Police hurled tear gas and flash-bang grenades in response to rowdy protests in Portland, Oregon, as people around the country once again took to the streets denouncing Donald Trump’s presidential election victory.
Early on Nov. 12, Portland police said on Twitter that they were investigating a report of a shooting and a possible injury on a Willamette River bridge that protesters were heading toward. They asked the public to leave the area. It wasn’t immediately clear if the report had anything to do with the protests.
On Nov. 11 night, they reported, again on Twitter, that tear gas was used in response to “burning projectiles” thrown at officers. Hundreds of people marched through the city, disrupting traffic and spray-painting graffiti. Authorities said vandalism and assault had taken place during the rally, which organizers had billed as peaceful earlier in the day.
In other parts of the country, spirited demonstrations on college campuses and peaceful marches along downtown streets have taken place since Nov. 9.
Hundreds joined a Nov. 11 afternoon “love rally” in Washington Square Park in Manhattan.
Leslie Holmes, 65, a website developer from Wilton, Connecticut, took an hour-long train ride to the demonstration — her first protest since the 1970s, when she hit the streets of San Francisco to oppose the Vietnam War.
She described herself as an armchair liberal but declared, “I’m not going to be armchair anymore.”
“I don’t want to live in a country where my friends aren’t included, and my friends are fearful, and my children are going to grow up in a world that’s frightening, and my granddaughters can look forward to being excluded from jobs and politics and fulfilling their potential, so I’m here for them,” she said.
Evening marches disrupted traffic in Miami and Atlanta.

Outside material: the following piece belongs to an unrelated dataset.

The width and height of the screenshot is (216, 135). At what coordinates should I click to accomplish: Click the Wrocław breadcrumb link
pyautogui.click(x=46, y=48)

Trump supporter Nicolas Quirico was traveling from South Beach to Miami. His car was among hundreds stopped when protesters blocked Interstate 395.
“Trump will be our president. There is no way around that, and the sooner people grasp that, the better off we will be,” he said. “There is a difference between a peaceful protest and standing in a major highway backing up traffic for 5 miles. This is wrong.”

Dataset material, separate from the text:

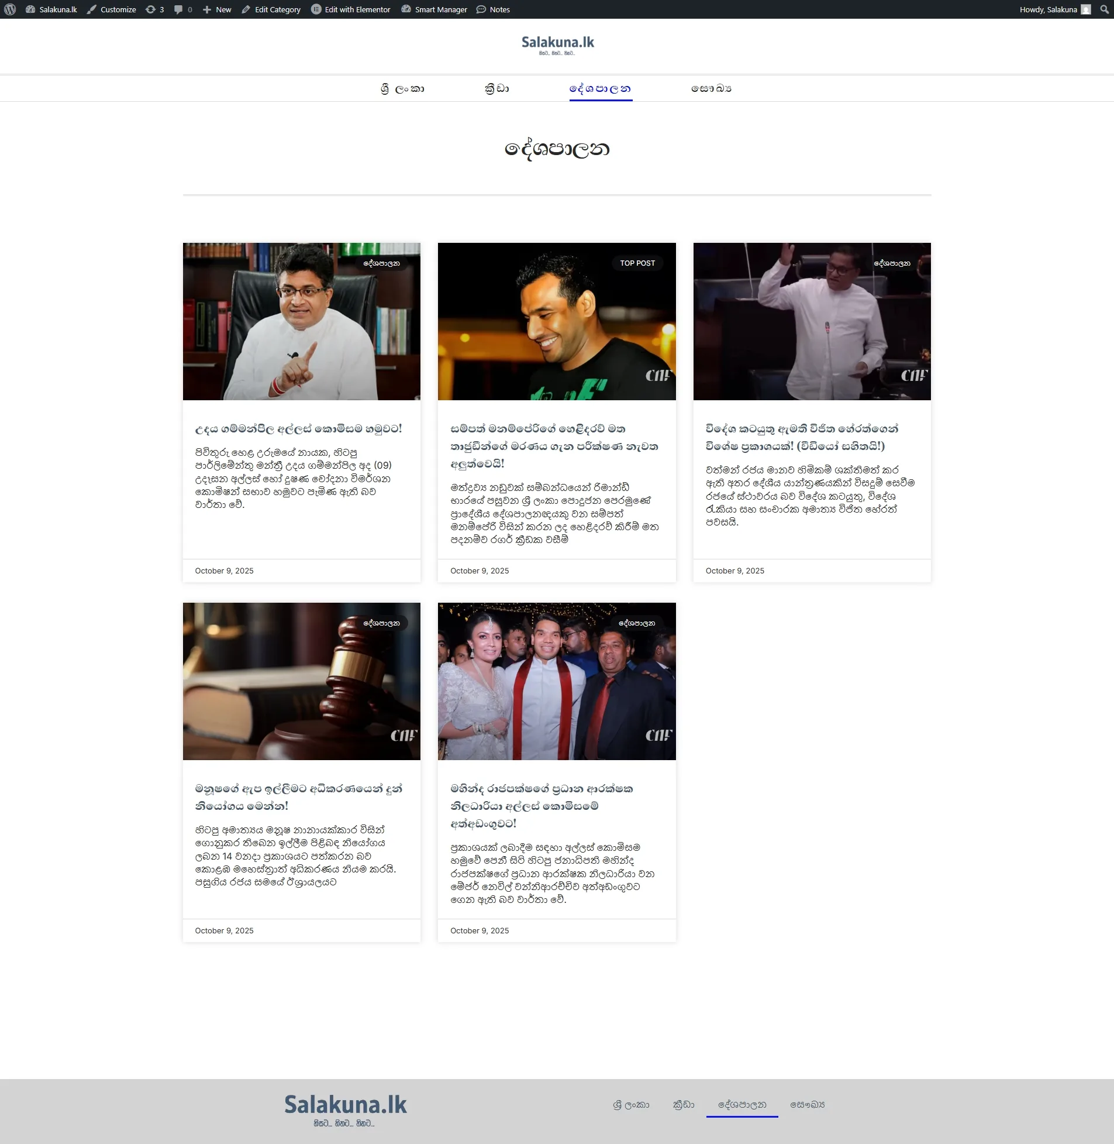This screenshot has height=1144, width=1114.
Task: Open Notes via its admin bar icon
Action: [493, 9]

More than a thousand protesters took to the streets across California after night fell including downtown Los Angeles, where over 200 were arrested a night earlier. In Bakersfield, where Trump is far more popular than in most of the state, some held signs reading “Anti-Trump, Pro-USA.”
Small protests also were held in Detroit; Minneapolis; Kansas City, Missouri; Olympia, Washington and Iowa City.

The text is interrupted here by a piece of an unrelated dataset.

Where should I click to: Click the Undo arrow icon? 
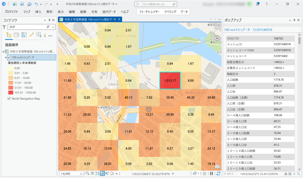pos(36,4)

More than 200 people, carrying signs gathered on the steps of the Washington state Capitol. The group chanted “not my president” and “no Trump, no KKK, no fascist USA.”
In Tennessee, Vanderbilt University students sang civil rights songs and marched through campus across a Nashville street, temporarily blocking traffic. A protest also occurred in Minneapolis.
In Chicago, multiple groups planned protests through Nov. 12.
Nadia Gavino, 25, learned about the rallies on Twitter and protested on Nov. 10 evening. Gavino, whose father is from Peru and whose mother is of Mexican and Lithuanian heritage, said she took Trump’s harshest statements about immigrants and Latinos personally.
“I obviously agree that he’s racist, he’s sexist, he’s phobic, he’s misogynistic. He’s all these things you don’t want in a leader,” she said.
Ashley Lynne Nagel, 27, said she joined a Thursday night demonstration in Denver.
“I have a leader I fear for the first time in my life,” said Nagel, a Bernie Sanders supporter who voted for Hillary Clinton.
“It’s not that we’re sore losers,” she said. “It’s that we are genuinely upset, angry, terrified that a platform based off of racism, xenophobia and homophobia has become so powerful and now has complete control of our representation.”
Demonstrations also were planned on Nov. 12 in Las Vegas, Los Angeles and other areas.
Previous demonstrations drew thousands of people in New York and other large urban centers. The largely peaceful demonstrations were overshadowed by sporadic episodes of vandalism, violence and street-blocking.